Writing from Stockholm World Water Week, Hanna Woodburn, Acting Secretariat Director for the Global Public-Private Partnership for Handwashing (PPPHW) talks about the critical need and importantce of partnerships to achieve change in the post-2015 development framework. 

Collaboration. Like integration, collaboration is a buzzword that I’ve heard frequently this week. As a public-private partnership, we encourage collaboration across stakeholder groups, in support of major events, such as Global Handwashing Day, and in project implementation. Partnership isn’t only in our name, it is central to the work that we both undertake and promote.

As a promoter of partnerships, I have been challenged to think of them in new ways this week. In particular, what has struck me is the important role that partnerships will play in operationalizing the Sustainable Development Goals. Improving water, sanitation, and hygiene is not only extremely cost effective, but also impactful on fighting major causes of child mortality. Nonetheless, a financial investment will be required to bring the SDG vision to life. Strategic partnerships that leverage the expertise and resources of individuals and organizations from a range of backgrounds will be critical in helping to achieve these goals.

I am certainly not the only one at Stockholm World Water Week working in, promoting, and contemplating partnerships. As such, I thought it fitting to get the input from some of my colleagues to hear their perspectives.

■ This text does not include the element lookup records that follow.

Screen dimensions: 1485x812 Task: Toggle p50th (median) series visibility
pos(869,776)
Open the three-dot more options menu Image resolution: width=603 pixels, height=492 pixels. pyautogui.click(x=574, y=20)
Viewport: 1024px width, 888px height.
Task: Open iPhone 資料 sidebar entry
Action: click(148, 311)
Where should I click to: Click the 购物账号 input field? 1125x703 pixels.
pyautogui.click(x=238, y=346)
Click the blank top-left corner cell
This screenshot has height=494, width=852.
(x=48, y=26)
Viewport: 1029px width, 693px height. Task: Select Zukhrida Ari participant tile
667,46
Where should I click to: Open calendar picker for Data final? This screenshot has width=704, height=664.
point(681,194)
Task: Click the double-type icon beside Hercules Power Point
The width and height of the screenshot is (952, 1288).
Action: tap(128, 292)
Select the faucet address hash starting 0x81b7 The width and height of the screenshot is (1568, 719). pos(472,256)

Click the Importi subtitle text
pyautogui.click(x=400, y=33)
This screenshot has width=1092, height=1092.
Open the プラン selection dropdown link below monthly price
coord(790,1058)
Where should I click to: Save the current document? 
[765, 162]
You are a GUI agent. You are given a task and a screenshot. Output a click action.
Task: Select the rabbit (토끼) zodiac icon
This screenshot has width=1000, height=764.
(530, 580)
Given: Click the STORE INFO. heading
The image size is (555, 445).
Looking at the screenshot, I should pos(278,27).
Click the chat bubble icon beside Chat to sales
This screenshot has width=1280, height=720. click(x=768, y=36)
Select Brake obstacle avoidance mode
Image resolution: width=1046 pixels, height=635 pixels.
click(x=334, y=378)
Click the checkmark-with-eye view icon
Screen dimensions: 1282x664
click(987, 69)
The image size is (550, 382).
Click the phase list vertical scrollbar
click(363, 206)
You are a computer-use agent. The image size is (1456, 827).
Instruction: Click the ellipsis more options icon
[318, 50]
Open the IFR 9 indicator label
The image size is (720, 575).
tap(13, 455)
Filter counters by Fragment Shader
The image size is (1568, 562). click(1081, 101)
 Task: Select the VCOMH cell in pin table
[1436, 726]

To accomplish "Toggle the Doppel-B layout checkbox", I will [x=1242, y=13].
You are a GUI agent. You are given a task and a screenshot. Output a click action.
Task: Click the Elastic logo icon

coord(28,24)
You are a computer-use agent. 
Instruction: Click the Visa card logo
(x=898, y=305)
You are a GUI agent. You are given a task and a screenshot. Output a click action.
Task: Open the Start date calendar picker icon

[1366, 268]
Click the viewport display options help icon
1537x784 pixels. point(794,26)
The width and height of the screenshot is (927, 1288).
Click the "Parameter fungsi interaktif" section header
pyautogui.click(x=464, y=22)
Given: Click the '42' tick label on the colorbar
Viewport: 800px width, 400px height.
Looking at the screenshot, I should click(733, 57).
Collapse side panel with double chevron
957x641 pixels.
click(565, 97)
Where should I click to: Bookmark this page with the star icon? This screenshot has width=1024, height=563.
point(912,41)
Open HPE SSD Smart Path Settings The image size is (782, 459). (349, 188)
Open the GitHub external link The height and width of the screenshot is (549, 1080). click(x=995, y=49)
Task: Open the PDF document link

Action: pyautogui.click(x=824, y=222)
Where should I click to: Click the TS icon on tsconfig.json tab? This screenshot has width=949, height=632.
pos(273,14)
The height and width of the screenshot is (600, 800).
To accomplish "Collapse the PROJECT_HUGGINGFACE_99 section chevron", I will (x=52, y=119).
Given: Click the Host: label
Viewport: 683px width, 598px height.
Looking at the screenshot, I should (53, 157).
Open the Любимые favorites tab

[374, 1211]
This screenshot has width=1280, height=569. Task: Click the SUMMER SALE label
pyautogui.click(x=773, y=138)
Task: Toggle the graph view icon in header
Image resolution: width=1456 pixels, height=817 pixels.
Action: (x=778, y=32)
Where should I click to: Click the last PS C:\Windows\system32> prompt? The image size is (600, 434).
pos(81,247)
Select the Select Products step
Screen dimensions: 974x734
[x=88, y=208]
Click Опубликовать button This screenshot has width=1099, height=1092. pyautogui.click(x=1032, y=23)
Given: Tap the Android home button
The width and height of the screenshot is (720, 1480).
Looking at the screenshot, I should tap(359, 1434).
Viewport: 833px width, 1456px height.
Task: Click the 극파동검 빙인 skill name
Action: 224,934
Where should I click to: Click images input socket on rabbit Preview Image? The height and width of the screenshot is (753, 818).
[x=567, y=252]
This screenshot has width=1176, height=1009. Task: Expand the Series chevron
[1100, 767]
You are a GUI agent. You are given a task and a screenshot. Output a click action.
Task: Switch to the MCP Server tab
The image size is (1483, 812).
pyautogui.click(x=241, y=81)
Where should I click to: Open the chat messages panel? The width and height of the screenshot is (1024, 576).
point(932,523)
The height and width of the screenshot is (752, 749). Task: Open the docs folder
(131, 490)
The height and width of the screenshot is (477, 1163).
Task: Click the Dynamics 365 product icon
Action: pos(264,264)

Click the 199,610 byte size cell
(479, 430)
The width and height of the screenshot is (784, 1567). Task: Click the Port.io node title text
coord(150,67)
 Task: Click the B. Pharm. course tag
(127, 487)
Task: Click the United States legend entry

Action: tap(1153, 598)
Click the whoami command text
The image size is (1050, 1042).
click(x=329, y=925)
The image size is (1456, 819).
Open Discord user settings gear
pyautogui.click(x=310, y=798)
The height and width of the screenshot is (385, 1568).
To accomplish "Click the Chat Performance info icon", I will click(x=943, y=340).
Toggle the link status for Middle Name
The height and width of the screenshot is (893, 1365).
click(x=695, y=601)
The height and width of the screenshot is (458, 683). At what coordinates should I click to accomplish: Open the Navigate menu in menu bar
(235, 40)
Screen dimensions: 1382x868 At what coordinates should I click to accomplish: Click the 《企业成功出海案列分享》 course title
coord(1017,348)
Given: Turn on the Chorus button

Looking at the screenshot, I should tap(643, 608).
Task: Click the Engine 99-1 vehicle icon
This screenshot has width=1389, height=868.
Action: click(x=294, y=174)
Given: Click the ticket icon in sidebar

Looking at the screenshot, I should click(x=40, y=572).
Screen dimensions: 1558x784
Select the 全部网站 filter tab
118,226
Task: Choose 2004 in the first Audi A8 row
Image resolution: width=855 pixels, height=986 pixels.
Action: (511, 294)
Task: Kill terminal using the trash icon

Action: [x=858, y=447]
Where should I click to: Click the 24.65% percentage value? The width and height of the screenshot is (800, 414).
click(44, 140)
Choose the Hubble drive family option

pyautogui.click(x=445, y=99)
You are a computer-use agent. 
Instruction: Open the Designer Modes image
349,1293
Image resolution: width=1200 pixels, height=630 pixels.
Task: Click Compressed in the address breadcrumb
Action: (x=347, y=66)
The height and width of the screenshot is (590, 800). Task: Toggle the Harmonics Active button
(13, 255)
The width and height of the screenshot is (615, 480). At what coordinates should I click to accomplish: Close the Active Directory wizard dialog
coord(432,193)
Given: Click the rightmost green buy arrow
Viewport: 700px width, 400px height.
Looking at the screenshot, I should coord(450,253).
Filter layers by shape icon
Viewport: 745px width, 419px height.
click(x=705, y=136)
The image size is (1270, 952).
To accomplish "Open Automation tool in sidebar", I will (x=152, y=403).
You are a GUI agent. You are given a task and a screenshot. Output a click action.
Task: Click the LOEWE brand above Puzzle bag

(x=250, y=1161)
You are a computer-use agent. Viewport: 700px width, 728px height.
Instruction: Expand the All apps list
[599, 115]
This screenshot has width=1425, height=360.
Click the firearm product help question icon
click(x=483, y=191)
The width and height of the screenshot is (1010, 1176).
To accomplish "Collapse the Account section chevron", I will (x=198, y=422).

Jordan Teague from WASH Advocates takes a practical approach to partnerships, especially as we move into the post-2015 era. “In order to achieve the goal of universal coverage and service delivery we will need to coordinate, partner, and learn from each other. Rather than working in silos, on our own programs and approaches, all of us—implementers, government, and service providers—need to work together to reach total and sustainable coverage.” 

Likewise, Megan MacGarry with End Water Poverty acknowledges that it is only through partnerships that End Water Poverty, a global civil society coalition can achieve change. “This is because we feel that the key way to ensure success in the post-2015 development framework is to work together, at all levels. United, we are stronger. By working together, within the WASH sector, but importantly across all sectors, and with a range of stakeholders, we can maximize our impact, and ensure a global demand for universal access to sustainable water, sanitation and hygiene for all. By having a strong united voice, we can ensure that the promises of today, result in a better future. Together, we can end the water and sanitation crisis.”

Additionally, collaboration and partnerships can foster shared learning and mutual accountability. The WASH sector has a great challenge ahead of it if we are truly to reach universal WASH coverage by 2030, but through collaboration we can amplify our individual efforts to make as big an impact as possible.

Together we can achieve change and end the water and sanitation crisis. Unite for a better future!